* About this exercise *
A line below contains "538x413 pixels.", and a later one contains "Task: Click the info icon after Senza vincoli". Repeat both, with every line between them, exactly.

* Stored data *
◇ ◇ ◇

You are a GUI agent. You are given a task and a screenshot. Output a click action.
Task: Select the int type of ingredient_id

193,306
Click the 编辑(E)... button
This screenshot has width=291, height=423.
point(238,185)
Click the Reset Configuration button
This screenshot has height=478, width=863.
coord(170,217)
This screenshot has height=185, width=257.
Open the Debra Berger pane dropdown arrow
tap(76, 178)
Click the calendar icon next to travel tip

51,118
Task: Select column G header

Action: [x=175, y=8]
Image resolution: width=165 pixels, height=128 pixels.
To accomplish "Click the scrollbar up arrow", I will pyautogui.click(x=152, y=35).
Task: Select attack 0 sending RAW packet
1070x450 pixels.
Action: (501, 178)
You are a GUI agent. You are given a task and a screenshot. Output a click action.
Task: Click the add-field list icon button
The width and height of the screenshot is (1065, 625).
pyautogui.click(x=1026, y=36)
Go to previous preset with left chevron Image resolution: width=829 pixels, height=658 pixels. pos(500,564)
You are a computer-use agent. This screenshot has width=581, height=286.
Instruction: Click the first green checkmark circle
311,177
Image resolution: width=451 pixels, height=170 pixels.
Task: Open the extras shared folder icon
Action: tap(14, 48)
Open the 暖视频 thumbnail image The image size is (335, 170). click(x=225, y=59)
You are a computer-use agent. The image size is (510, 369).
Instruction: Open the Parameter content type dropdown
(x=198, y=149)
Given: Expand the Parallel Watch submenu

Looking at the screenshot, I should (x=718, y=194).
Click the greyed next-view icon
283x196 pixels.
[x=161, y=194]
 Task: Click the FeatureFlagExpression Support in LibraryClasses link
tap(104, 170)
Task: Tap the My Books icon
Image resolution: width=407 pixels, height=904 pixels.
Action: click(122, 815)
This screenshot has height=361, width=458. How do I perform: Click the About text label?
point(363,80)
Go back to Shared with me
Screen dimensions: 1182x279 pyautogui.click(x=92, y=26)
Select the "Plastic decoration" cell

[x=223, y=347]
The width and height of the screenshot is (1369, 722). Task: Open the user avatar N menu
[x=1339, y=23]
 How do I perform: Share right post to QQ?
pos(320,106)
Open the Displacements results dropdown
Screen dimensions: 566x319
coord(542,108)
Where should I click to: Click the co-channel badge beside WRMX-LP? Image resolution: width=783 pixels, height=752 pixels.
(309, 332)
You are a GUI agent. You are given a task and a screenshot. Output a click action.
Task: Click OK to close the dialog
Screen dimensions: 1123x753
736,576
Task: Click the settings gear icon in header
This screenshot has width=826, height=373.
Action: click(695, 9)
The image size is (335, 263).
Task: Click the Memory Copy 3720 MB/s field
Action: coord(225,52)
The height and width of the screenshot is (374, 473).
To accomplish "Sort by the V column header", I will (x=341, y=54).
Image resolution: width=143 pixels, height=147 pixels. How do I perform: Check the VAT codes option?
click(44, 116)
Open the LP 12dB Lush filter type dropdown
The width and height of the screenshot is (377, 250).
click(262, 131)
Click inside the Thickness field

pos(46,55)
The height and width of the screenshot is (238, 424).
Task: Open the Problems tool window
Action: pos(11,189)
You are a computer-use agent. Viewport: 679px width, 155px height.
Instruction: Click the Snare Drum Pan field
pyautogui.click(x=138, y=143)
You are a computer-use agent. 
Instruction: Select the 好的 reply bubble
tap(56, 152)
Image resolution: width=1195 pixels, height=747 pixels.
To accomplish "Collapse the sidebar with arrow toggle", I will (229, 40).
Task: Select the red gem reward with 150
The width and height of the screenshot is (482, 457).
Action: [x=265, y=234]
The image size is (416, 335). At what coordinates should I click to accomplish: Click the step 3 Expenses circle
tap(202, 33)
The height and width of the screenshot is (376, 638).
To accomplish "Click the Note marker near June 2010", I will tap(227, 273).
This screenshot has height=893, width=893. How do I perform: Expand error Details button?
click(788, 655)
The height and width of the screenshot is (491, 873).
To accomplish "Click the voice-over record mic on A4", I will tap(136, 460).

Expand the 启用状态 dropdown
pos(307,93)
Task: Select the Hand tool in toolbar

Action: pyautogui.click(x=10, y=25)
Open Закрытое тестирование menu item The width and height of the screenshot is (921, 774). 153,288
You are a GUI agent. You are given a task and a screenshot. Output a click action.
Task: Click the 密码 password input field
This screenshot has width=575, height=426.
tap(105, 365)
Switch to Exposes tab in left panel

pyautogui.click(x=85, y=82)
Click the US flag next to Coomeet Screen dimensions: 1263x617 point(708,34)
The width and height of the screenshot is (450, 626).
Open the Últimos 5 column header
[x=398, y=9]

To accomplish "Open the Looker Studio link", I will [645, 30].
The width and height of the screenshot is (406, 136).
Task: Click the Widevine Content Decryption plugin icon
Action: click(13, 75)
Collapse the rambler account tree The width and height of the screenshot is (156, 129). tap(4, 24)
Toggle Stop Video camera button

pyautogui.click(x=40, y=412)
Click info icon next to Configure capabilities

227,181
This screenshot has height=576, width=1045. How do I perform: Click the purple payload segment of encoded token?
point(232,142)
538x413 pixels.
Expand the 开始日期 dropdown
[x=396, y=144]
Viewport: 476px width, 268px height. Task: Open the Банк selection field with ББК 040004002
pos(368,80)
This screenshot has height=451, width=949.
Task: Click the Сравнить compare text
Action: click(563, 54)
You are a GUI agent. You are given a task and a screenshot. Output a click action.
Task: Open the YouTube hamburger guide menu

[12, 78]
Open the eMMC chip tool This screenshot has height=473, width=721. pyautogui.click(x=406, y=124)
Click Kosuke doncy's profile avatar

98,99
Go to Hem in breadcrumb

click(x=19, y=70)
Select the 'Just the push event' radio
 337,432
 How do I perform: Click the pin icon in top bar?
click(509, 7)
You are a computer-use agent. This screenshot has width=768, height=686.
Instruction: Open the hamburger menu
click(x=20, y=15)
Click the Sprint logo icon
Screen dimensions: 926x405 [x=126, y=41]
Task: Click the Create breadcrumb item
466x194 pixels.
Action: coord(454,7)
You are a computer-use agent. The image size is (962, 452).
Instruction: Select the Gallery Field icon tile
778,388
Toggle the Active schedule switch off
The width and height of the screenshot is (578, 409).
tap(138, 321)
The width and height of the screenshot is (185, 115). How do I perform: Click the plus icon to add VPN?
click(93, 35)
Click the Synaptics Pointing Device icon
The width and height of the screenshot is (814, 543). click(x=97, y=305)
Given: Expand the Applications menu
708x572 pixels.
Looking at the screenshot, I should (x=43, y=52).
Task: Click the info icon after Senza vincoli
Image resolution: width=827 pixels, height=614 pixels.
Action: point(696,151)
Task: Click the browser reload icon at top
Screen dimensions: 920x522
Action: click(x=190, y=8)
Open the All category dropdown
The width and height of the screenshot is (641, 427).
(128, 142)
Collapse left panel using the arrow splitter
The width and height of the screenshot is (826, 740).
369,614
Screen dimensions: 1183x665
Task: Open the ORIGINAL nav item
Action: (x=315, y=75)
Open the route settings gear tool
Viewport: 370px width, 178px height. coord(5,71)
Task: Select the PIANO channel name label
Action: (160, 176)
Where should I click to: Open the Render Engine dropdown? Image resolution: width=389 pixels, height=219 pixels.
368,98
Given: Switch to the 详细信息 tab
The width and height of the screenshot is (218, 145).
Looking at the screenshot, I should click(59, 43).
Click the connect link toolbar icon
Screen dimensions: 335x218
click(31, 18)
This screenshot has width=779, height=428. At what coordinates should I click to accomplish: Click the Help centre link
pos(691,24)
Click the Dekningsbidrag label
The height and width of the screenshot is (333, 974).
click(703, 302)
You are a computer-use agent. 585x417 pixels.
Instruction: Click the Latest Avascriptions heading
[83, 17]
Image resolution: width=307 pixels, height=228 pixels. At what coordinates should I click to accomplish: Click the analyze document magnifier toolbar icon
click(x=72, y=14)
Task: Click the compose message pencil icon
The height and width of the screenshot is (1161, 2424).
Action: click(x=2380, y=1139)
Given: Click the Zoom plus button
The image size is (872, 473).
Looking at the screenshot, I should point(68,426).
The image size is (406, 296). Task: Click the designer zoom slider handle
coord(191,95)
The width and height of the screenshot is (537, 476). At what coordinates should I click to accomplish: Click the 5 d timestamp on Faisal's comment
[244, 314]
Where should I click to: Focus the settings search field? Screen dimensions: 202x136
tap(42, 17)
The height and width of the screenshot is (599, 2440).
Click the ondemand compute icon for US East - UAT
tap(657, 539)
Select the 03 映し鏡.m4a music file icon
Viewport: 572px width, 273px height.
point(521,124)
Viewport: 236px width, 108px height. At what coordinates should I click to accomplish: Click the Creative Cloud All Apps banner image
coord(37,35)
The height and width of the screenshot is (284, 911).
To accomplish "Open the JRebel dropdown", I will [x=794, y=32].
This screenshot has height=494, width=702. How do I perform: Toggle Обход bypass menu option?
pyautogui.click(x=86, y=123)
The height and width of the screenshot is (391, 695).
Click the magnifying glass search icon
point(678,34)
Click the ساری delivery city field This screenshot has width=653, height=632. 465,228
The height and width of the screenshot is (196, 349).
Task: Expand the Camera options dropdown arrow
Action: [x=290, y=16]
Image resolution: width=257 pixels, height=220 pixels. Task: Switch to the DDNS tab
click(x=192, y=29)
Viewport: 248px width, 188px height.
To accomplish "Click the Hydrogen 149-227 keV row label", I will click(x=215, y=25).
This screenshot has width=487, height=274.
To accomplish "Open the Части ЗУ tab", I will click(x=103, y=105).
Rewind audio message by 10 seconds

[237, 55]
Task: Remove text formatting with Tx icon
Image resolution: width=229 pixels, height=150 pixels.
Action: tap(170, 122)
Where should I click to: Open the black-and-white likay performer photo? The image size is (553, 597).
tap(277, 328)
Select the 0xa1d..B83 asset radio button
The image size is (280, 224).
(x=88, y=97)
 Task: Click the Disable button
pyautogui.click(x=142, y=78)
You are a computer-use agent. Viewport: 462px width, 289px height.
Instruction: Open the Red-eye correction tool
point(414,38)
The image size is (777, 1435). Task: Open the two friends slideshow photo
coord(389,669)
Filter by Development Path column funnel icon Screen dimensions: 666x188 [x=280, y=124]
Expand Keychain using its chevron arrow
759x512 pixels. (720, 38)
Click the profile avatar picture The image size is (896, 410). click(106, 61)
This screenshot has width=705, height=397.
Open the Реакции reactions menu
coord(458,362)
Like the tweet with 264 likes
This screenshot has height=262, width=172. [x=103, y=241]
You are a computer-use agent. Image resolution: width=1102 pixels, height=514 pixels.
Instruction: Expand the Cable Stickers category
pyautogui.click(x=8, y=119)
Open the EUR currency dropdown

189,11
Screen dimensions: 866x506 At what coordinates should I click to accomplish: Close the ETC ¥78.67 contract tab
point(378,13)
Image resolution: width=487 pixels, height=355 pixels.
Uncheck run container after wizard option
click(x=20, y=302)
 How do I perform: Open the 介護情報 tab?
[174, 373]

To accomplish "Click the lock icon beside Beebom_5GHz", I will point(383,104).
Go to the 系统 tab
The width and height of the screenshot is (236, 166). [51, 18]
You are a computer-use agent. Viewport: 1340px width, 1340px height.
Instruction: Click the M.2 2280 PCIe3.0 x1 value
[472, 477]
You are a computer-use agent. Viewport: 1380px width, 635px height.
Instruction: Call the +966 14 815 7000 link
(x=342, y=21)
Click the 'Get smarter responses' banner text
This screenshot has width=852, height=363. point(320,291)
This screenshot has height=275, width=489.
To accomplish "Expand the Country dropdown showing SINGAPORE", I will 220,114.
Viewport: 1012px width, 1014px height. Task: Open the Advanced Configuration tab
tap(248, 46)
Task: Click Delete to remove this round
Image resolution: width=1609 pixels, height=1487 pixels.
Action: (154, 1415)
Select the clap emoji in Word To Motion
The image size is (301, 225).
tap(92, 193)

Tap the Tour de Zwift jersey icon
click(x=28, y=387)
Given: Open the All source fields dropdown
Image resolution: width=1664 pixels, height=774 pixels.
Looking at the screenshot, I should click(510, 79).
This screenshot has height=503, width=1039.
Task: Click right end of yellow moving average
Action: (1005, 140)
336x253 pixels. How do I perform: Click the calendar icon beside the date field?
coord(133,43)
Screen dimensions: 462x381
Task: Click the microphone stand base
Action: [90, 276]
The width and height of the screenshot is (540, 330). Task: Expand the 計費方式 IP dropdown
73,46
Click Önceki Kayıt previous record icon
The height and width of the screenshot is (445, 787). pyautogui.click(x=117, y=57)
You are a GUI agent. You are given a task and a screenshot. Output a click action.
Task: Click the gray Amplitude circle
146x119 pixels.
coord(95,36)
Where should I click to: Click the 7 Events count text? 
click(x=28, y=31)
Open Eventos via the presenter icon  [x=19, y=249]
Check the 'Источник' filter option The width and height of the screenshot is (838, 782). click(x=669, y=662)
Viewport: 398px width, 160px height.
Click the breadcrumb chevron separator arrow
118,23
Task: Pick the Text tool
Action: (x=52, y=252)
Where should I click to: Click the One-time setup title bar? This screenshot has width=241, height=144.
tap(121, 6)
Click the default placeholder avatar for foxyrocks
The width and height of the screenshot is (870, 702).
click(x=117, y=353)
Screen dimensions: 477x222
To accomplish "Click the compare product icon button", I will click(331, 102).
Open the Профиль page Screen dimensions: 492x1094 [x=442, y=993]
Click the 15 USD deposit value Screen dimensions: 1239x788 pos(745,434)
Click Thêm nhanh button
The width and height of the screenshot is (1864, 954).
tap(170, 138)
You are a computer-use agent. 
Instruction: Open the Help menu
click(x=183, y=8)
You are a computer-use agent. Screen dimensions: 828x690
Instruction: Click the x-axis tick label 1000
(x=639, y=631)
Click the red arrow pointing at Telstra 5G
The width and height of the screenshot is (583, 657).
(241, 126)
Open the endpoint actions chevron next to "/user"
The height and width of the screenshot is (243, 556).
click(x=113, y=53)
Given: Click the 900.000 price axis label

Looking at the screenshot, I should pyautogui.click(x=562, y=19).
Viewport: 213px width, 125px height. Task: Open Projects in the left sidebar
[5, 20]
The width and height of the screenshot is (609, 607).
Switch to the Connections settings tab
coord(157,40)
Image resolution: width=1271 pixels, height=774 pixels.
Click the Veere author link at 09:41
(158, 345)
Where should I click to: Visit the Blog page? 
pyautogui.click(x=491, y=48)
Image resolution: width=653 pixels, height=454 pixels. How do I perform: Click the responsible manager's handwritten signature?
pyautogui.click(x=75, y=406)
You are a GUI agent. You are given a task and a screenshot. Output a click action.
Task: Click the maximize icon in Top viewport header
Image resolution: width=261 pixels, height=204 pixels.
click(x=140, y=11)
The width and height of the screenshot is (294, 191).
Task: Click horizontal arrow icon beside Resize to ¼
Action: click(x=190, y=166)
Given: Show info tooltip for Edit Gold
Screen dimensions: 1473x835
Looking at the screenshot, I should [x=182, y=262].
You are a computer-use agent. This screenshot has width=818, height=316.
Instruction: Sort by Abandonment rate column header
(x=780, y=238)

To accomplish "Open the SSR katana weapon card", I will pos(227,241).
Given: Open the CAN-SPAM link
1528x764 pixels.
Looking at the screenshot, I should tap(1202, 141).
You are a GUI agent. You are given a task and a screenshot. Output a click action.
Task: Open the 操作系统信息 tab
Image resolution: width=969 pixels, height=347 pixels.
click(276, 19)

◇ ◇ ◇

* Exercise result *
538x413 pixels.
Expand the 开始日期 dropdown
[x=396, y=144]
Viewport: 476px width, 268px height. Task: Open the Банк selection field with ББК 040004002
pos(368,80)
This screenshot has height=451, width=949.
Task: Click the Сравнить compare text
Action: click(563, 54)
You are a GUI agent. You are given a task and a screenshot. Output a click action.
Task: Open the YouTube hamburger guide menu

[12, 78]
Open the eMMC chip tool This screenshot has height=473, width=721. pyautogui.click(x=406, y=124)
Click Kosuke doncy's profile avatar

98,99
Go to Hem in breadcrumb

click(x=19, y=70)
Select the 'Just the push event' radio
 337,432
 How do I perform: Click the pin icon in top bar?
click(509, 7)
You are a computer-use agent. This screenshot has width=768, height=686.
Instruction: Open the hamburger menu
click(x=20, y=15)
Click the Sprint logo icon
Screen dimensions: 926x405 [x=126, y=41]
Task: Click the Create breadcrumb item
466x194 pixels.
Action: coord(454,7)
You are a computer-use agent. The image size is (962, 452).
Instruction: Select the Gallery Field icon tile
778,388
Toggle the Active schedule switch off
The width and height of the screenshot is (578, 409).
tap(138, 321)
The width and height of the screenshot is (185, 115). How do I perform: Click the plus icon to add VPN?
click(93, 35)
Click the Synaptics Pointing Device icon
The width and height of the screenshot is (814, 543). click(x=97, y=305)
Given: Expand the Applications menu
708x572 pixels.
Looking at the screenshot, I should (x=43, y=52).
Task: Click the info icon after Senza vincoli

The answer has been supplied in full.